Selected by Choice magazine as an Outstanding Academic Title
Digital History: A Guide to Gathering, Preserving, and Presenting the Past on the Web provides for the first time a plainspoken and thorough introduction to the web for historians--teachers and students, archivists and museum curators, professors as well as amateur enthusiasts--who wish to produce online historical work or to build upon and improve the projects they have already started in this important new medium.
The book takes the reader step by step through planning a project, understanding the technologies involved and how to choose the appropriate ones, designing a site that is both easy to use and scholarly, digitizing materials in a way that makes them web-friendly while preserving their historical integrity, and reaching and responding to an intended audience effectively. It also explores the repercussions of copyright law and fair use for scholars in a digital age and examines more cutting-edge web techniques involving interactivity, such as sites that use the medium to solicit and collect historical artifacts. Finally, the book provides basic guidance for ensuring that the digital history the reader creates will not disappear in a few years. Throughout, Digital History maintains a realistic sense of the advantages and disadvantages of putting historical documents, interpretations, and discussions online.
The authors write in a tone that makes Digital History accessible to those with little knowledge of computers, while including a host of details that more technically savvy readers will find helpful. And although the book focuses particularly on historians, those working in related fields in the humanities and social sciences will also find this to be a useful introduction. Digital History builds upon more than a decade of experience and expertise in creating pioneering and award-winning work by the Center for History and New Media at George Mason University.
Daniel J. Cohen is the founding Executive Director of the Digital Public Library of America, which is bringing together the riches of America’s libraries, archives, and museums, and making them freely available to the world.
Until 2013 he was a Professor of History in the Department of History and Art History at George Mason University and the Director of the Roy Rosenzweig Center for History and New Media. My personal research has been in digital humanities, broadly construed: the impact of new media and technology on all aspects of knowledge, from the nature of digitized resources to twenty-first century research techniques and software tools to the changing landscape of communication and publication.
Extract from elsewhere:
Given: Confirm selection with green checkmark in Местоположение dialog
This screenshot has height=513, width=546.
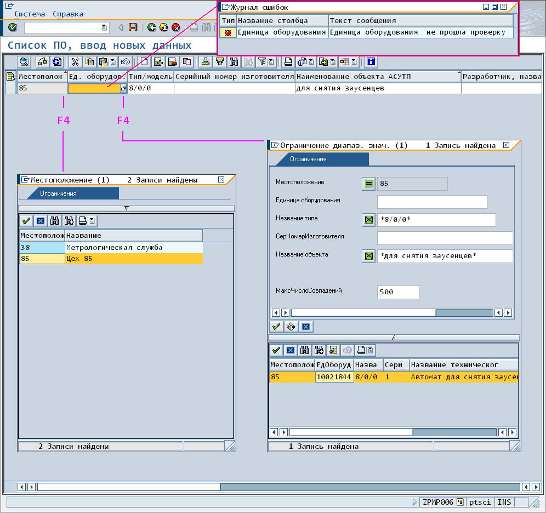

Read a good chunk of this for my Digital History class (but not all of it). Some very interesting insights--some of which are outdated and some of which are still relevant!
If you want to create a website about history in any way shape or form, this book is cheap enough to be worth picking up. The concepts are specific, yet general enough to be useful for you. Some of it is out of date, but it's really just incidentals -- most of the book doesn't deal with extreme technicalities, it's more "topics to consider" and choices you'll need to make.
That said, if you're already tech-savvy, you probably don't need this book. If you're already tech-savvy, you don't think the way these guys think. Things probably seem like second nature to you or obvious questions, not enormous conceptual hurdles. Plus, since the book came out, new tools have appeared that make things easier for you.
I didn't read this entire book, just the introduction, which provided a good discussion of the pros and cons of sharing historical materials and discourse on history online. The authors have been engaged with history online for over a decade, so they also provide a good historical perspective on the different reactions of scholars. Finally, they sketch out the characteristics of successful history websites. This book would probably be useful for scholars in other disciplines as well.
This was a great way to look at history websites. The history of the early webpages was interesting. I actually learned something about websites and the difficulties that comes with making one. I also recommend reading the online version (thats what I did) because you can check out some of the links to the webpages that Cohen and Rosenzweig talk about. If the links don't work, they at least have a screenshot of the home page.
Great ideas about the need and importance for digital tools in studying, archiving, and teaching history. A lot of the specific computer details are dated in 2015 – nobody uses Microsoft Dreamweaver anymore! – but the themes and optimism conjured up by authors Rosenzweig and Cohen are still compelling.